Autofac (Nanorobots)  
  Very small robots working on self-replication  

The automated factories took what they needed:

"Each factory is limited to its own operational area…but the network itself is unbounded. It can go on scooping up our resources forever. The Institute decided it gets top priority; we mere people come second."

The pellet was a smashed container of machinery, tiny metallic elements too minute to be analyzed without a microscope...

The cylinder had split. At first he couldn't tell if it had been the impact or deliberate internal mechanisms at work. From the rent, an ooze of metal bits was sliding. Squatting down, O'Neill examined them.

The bits were in motion. Microscopic machinery, smaller than ants, smaller than pins, working energetically, purposefully - constructing something that looked like a tiny rectangle of steel.

"They're building," O'Neill said, awed. He got up and prowled on. Off to the side, at the far edge of the gully, he came across a downed pellet far advanced on its construction. Apparently it had been released some time ago.

This one had made great enough progress to be identified. Minute as it was, the structure was familiar. The machinery was building a miniature replica of the demolished factory.
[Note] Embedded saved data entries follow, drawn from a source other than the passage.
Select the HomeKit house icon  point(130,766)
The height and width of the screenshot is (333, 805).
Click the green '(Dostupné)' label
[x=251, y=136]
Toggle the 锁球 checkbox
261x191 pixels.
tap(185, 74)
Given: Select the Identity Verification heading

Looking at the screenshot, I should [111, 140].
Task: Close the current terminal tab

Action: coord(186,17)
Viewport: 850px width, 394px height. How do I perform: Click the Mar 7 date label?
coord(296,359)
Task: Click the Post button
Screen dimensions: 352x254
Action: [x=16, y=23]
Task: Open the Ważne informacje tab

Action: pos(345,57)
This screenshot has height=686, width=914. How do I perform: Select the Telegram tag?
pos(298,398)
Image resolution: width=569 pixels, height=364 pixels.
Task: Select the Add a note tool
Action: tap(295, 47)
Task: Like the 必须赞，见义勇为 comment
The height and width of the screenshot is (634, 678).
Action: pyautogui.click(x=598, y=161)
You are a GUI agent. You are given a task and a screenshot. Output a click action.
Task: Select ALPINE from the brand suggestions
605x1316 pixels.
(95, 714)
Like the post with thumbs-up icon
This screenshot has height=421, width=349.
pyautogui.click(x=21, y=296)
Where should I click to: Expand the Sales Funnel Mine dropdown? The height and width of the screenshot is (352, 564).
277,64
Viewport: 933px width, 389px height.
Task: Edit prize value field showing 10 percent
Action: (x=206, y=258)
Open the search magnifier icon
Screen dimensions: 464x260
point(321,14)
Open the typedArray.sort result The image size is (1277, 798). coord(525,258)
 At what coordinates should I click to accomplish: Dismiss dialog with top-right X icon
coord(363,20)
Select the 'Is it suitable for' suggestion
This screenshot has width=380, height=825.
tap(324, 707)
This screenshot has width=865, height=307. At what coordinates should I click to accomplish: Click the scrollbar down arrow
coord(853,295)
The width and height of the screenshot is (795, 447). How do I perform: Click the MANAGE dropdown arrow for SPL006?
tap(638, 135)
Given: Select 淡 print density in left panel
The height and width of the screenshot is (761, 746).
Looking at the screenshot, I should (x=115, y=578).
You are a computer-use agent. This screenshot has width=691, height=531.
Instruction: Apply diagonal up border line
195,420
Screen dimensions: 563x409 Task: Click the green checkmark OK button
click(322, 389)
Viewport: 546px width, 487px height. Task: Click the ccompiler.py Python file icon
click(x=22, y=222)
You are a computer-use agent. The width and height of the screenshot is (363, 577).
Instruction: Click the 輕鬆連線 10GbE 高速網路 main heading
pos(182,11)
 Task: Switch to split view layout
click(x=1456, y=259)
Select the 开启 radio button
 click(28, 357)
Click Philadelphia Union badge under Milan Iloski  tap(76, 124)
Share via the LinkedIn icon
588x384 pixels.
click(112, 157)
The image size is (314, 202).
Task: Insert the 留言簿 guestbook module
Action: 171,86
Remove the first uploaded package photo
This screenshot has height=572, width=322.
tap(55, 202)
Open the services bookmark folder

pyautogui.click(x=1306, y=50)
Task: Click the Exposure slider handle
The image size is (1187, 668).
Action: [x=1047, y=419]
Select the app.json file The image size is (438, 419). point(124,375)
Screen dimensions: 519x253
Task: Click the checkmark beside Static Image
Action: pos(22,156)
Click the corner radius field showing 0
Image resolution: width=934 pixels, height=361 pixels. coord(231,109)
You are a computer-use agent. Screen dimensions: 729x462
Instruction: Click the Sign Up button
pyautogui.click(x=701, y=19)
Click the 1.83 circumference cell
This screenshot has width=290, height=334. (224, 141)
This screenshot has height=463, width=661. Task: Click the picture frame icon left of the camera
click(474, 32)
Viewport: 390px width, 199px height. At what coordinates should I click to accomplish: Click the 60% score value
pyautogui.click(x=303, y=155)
Technovelgy from Autofac, by Philip K. Dick.
Published by Galaxy in 1955
Additional resources -

Physicist Richard Feynman is the first scientist to formally talk about nanomachines; see his fascinating talk at Feynman's Nanotechnology Talk on December 29th, 1959.

Here is a brief excerpt:

I imagine experimental physicists must often look with envy at men like Kamerlingh Onnes, who discovered a field like low temperature, which seems to be bottomless and in which one can go down and down. Such a man is then a leader and has some temporary monopoly in a scientific adventure....

I would like to describe a field, in which little has been done, but in which an enormous amount can be done in principle. This field ... is more like solid-state physics in the sense that it might tell us much of great interest about the strange phenomena that occur in complex situations. Furthermore, a point that is most important is that it would have an enormous number of technical applications.

What I want to talk about is the problem of manipulating and controlling things on a small scale...

It is a staggeringly small world that is below. In the year 2000, when they look back at this age, they will wonder why it was not until the year 1960 that anybody began seriously to move in this direction.

However, before you decide that Feynman is the creator of the nanotechnology idea, read about the ultra-micro-robots from Raymond Z. Gallun's works.

See also the living metal cubes from the 1920 story The Metal Monster by Abraham Merritt.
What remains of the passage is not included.